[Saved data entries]
++++++++

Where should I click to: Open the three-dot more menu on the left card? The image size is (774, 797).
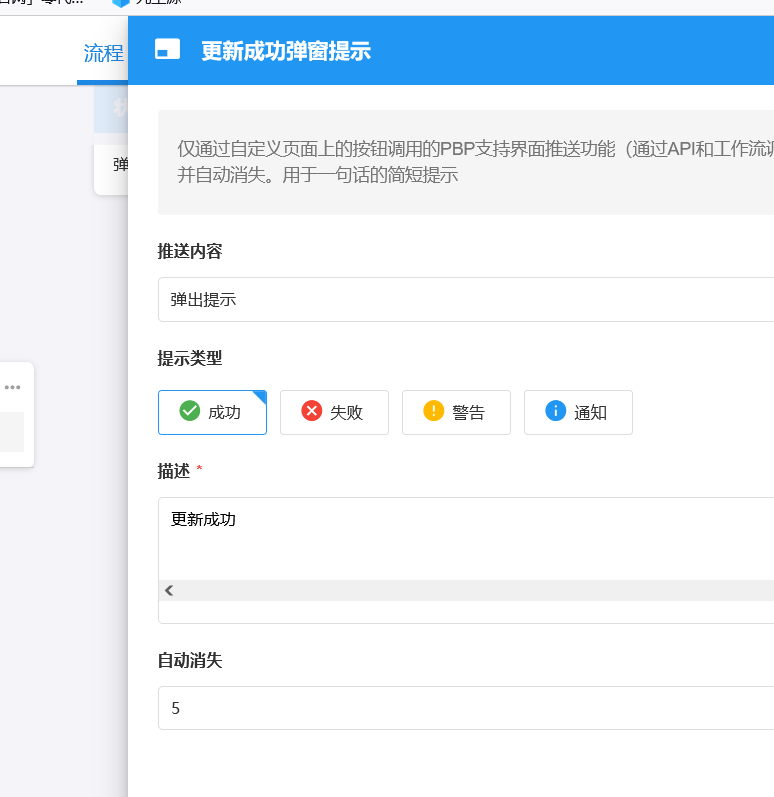pyautogui.click(x=12, y=387)
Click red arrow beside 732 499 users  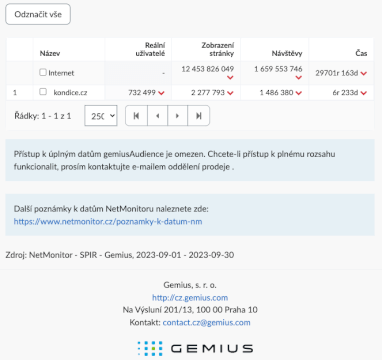pos(161,93)

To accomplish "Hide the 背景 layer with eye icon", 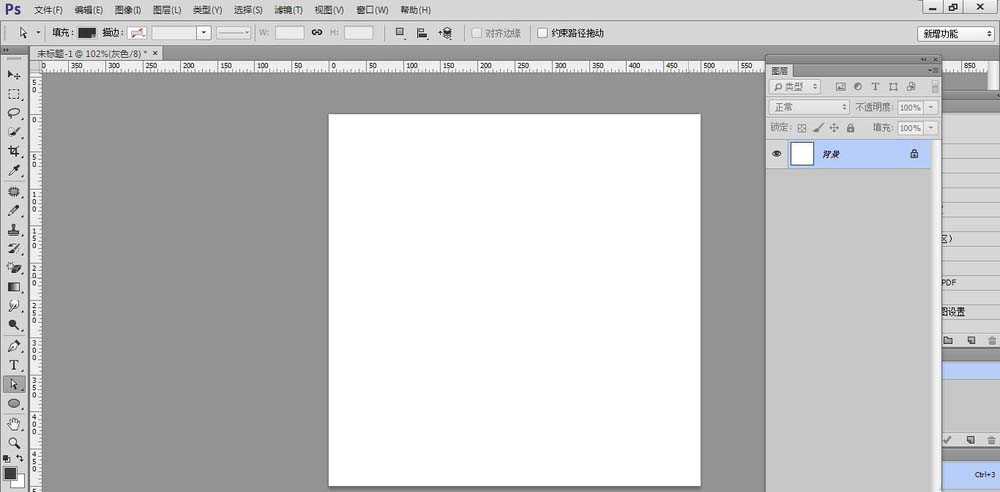I will (x=777, y=154).
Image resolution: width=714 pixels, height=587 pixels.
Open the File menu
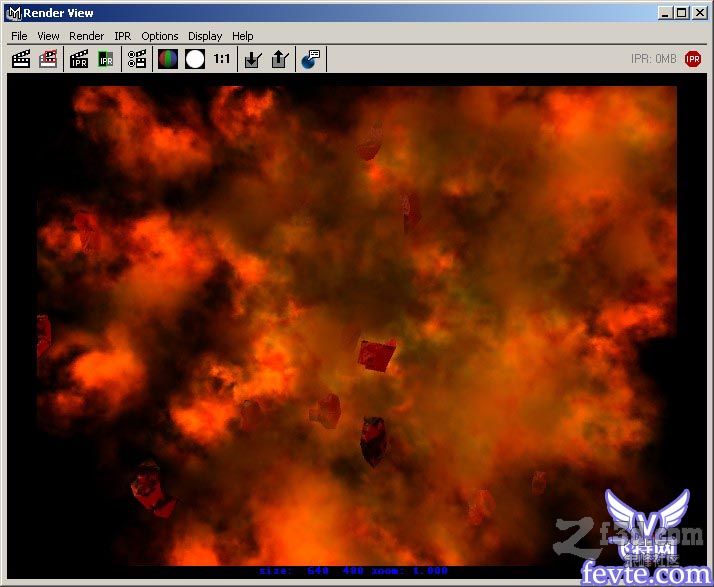tap(19, 36)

++++++++

WORK INSTRUCTION: Only the lines from the one containing "Image resolution: width=714" through the final line of the data should be given again, exactly and without pictures.

SOLVED EXERCISE:
Image resolution: width=714 pixels, height=587 pixels.
Open the File menu
tap(19, 36)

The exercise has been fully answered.